In the same way, I make a distinction between “detachment” and “non-attachment.” Detachment to many people means being cold and not caring, having no connection. Non-attachment includes caring, includes connection, includes merging. It means simply that there is no grasping that goes with the caring, the connection, the merging, no insistence that everything be tomorrow as it is today.

These past weeks, I’ve become aware of what should have been obvious earlier. In recent years, I’ve experienced less and less dukkha in relation to people, so that lately there is very little at all—mostly requiring just a kind of tidying up—the same has not been true of politics. Maybe there’s less in some instances, surely less anger, but I’m coming to recognize that this is the area of my life where dukkha is still alive and kicking.

November 30, 2005
Nor is kicking too extreme a word. I spoke with Sande about this realization of the dukkha that arises when I encounter social injustice or the realities of war. It seems odd that I haven’t acknowledged this area where I am still attached to such powerful feelings. Pain, fear—in the past, anger, though these days it is more a sharp pain, a belief that what is happening, the cruelty, the injustice is intolerable and that if I can’t speak out or do something to at least acknowledge it, I will drown in the suffering. And drown is the image, as if suffering is a vast ocean and—when I am aware of a cruelty, an injustice—I almost feel my arms flailing about, and only if I act in some way can I keep from sinking into those murky waters.

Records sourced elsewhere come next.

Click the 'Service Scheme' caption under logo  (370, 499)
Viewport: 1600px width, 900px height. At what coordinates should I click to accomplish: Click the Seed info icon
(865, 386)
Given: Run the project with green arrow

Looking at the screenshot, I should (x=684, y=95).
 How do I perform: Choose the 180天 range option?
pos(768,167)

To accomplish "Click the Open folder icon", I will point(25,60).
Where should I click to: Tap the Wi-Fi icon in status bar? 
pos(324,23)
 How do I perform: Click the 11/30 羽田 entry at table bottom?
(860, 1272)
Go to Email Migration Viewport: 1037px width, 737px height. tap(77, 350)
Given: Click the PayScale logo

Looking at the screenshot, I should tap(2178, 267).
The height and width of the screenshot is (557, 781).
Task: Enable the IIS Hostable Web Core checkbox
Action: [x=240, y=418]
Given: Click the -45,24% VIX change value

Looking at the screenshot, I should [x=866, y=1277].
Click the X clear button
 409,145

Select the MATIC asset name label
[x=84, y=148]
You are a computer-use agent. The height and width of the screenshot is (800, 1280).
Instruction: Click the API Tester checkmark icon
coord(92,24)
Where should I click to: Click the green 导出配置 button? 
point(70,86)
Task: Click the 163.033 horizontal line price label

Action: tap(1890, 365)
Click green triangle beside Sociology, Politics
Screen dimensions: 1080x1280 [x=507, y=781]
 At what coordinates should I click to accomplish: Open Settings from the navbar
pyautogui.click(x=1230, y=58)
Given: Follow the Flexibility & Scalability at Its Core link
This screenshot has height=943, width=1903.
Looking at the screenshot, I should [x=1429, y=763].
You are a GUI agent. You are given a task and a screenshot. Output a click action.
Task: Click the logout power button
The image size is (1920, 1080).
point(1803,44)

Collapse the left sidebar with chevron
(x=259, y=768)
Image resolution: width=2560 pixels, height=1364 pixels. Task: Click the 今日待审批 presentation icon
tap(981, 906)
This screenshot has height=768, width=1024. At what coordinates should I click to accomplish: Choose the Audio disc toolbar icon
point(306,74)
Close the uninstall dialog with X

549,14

What is most telling, though I don’t yet know what it tells, is that I do not feel this with instances of cruelty or injustice towards individuals. Not that I’m indifferent (unless it’s one of those stories hyped on television of the little kidnapped girl). It’s just that with individuals my reaction feels more appropriate (though I’m only beginning to name my reaction to political events inappropriate)—a deep caring, an immediate instinct to do what I can, but with a kind of clarity that allows me to measure what, if any, is a truly appropriate action for me to take. The only exception is when I feel that an individual is being exposed by another individual to some larger social injustice—for example, most obviously, if someone is saying something racist or homophobic about another person.

When I was at the meditation retreat two weekends ago, the insight came that carried me into the conversation with Sande—a kind of hesitant revelation that, just perhaps, I don’t require that experience of intolerable pain in order to act to end the suffering of social injustice. Just possibly, it seemed, I could act purely out of profound compassion rather than horror.

I am only now feeling out what may lie behind all of this. I have been critical of what I call empathy in personal relations—by which I mean the projection of my pain onto yours so that I think I “feel your pain” when in fact what I am feeling is my own. I’ve seen how that projection does not help us to act effectively. Now I am asking myself whether my reaction to the large social forces that produce the cruelties of injustice or war may be just that kind of empathy that I’ve discarded in my personal life. That is: is my own, very personal pain from childhood playing a large—and, this is the key, no longer necessary—part in my socio-political life?

Maybe what I call empathy is a stage in a longer development of ourselves as caring beings. Maybe we need this turbulent empathy until we can draw on a much deeper reserve of (dare I use the word?) impersonal compassion to motivate us to work to end the suffering of sentient beings. If I can feel impersonal compassion for individuals in their personal pain, why can I not for individuals and groups suffering from social and political cruelty?